• Data in this exercise:
[START]

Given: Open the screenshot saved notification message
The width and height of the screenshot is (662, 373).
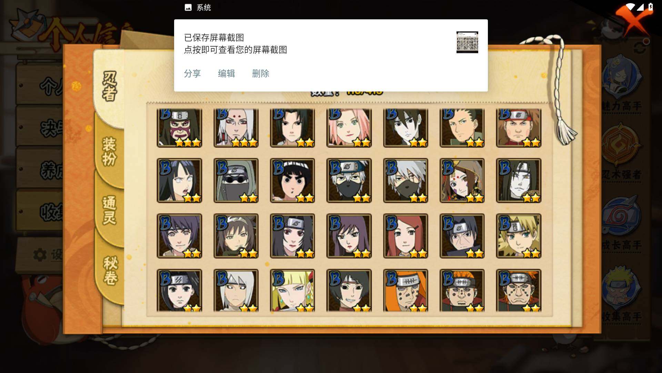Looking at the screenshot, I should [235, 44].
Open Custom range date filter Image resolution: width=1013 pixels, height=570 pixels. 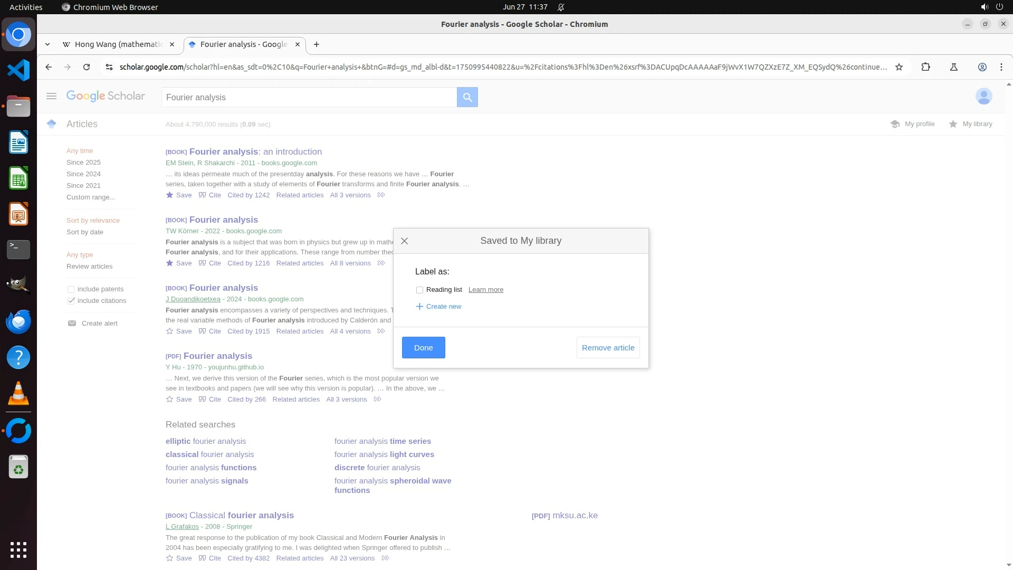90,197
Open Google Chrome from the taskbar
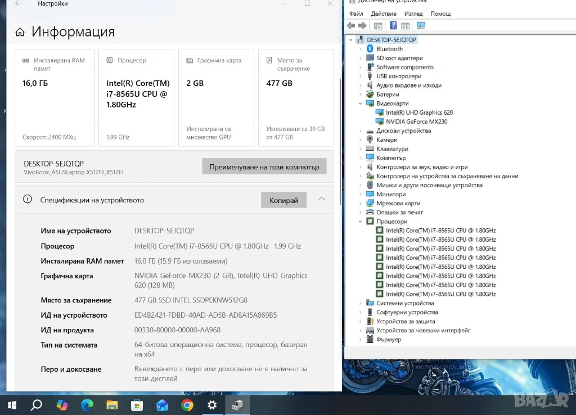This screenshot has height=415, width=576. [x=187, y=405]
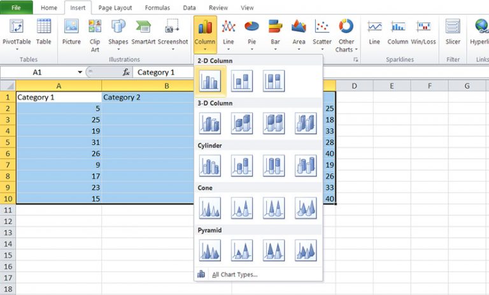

[END]
[START]

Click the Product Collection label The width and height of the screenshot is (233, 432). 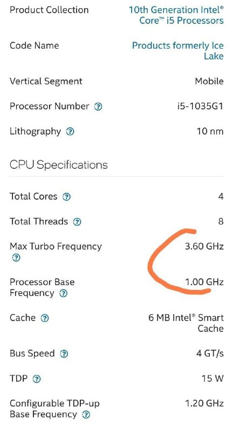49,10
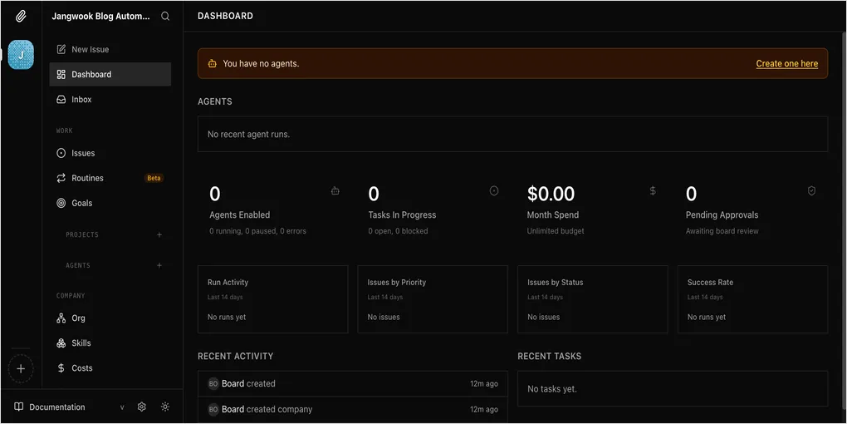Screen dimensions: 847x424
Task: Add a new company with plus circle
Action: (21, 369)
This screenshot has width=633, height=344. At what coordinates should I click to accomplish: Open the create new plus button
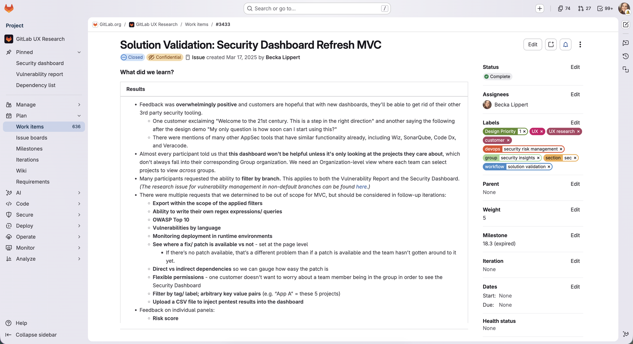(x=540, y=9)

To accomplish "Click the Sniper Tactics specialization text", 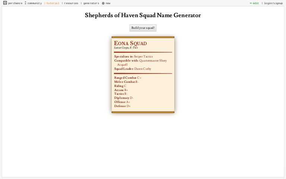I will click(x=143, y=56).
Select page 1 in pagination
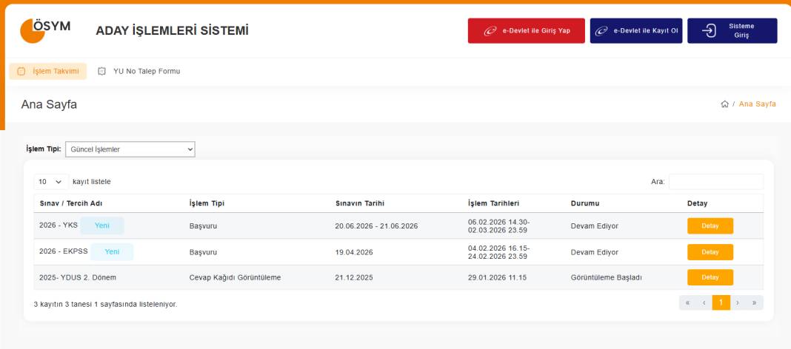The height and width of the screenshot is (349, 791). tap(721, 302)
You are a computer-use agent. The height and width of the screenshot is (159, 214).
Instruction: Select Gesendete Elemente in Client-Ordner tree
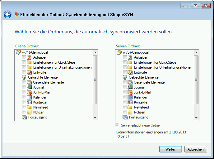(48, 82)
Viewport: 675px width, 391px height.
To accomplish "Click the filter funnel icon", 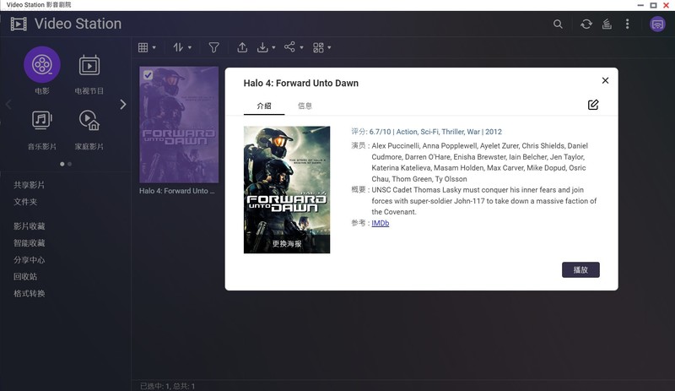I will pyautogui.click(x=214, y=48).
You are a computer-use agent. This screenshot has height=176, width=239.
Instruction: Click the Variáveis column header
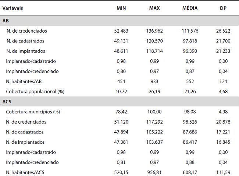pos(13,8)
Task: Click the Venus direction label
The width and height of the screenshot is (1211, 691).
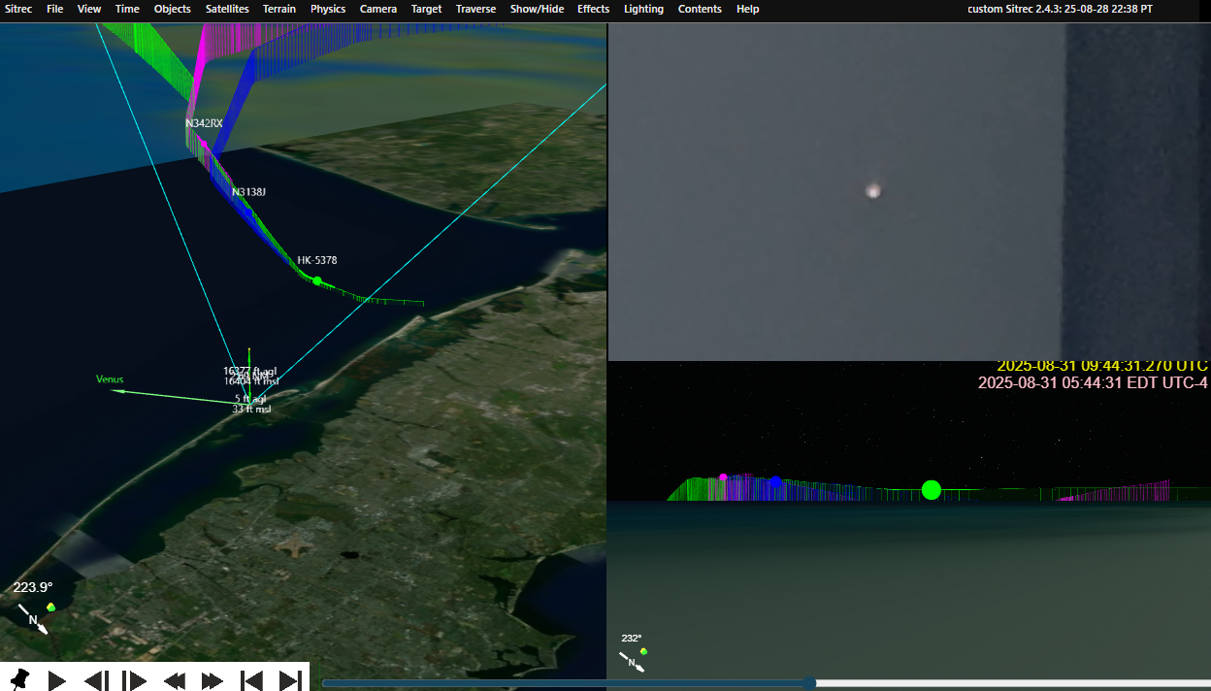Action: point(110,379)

[END]

• Exercise details: Repeat the entries verbatim, starting at the line containing "You are a computer-use agent. This" and ending at the line containing "Action: point(110,379)", both included. Leave the pictures out.

• Worked solution:
You are a computer-use agent. This screenshot has height=176, width=239.
Instruction: Click the Variáveis column header
pos(13,8)
Task: Click the Venus direction label
The width and height of the screenshot is (1211, 691).
Action: point(110,379)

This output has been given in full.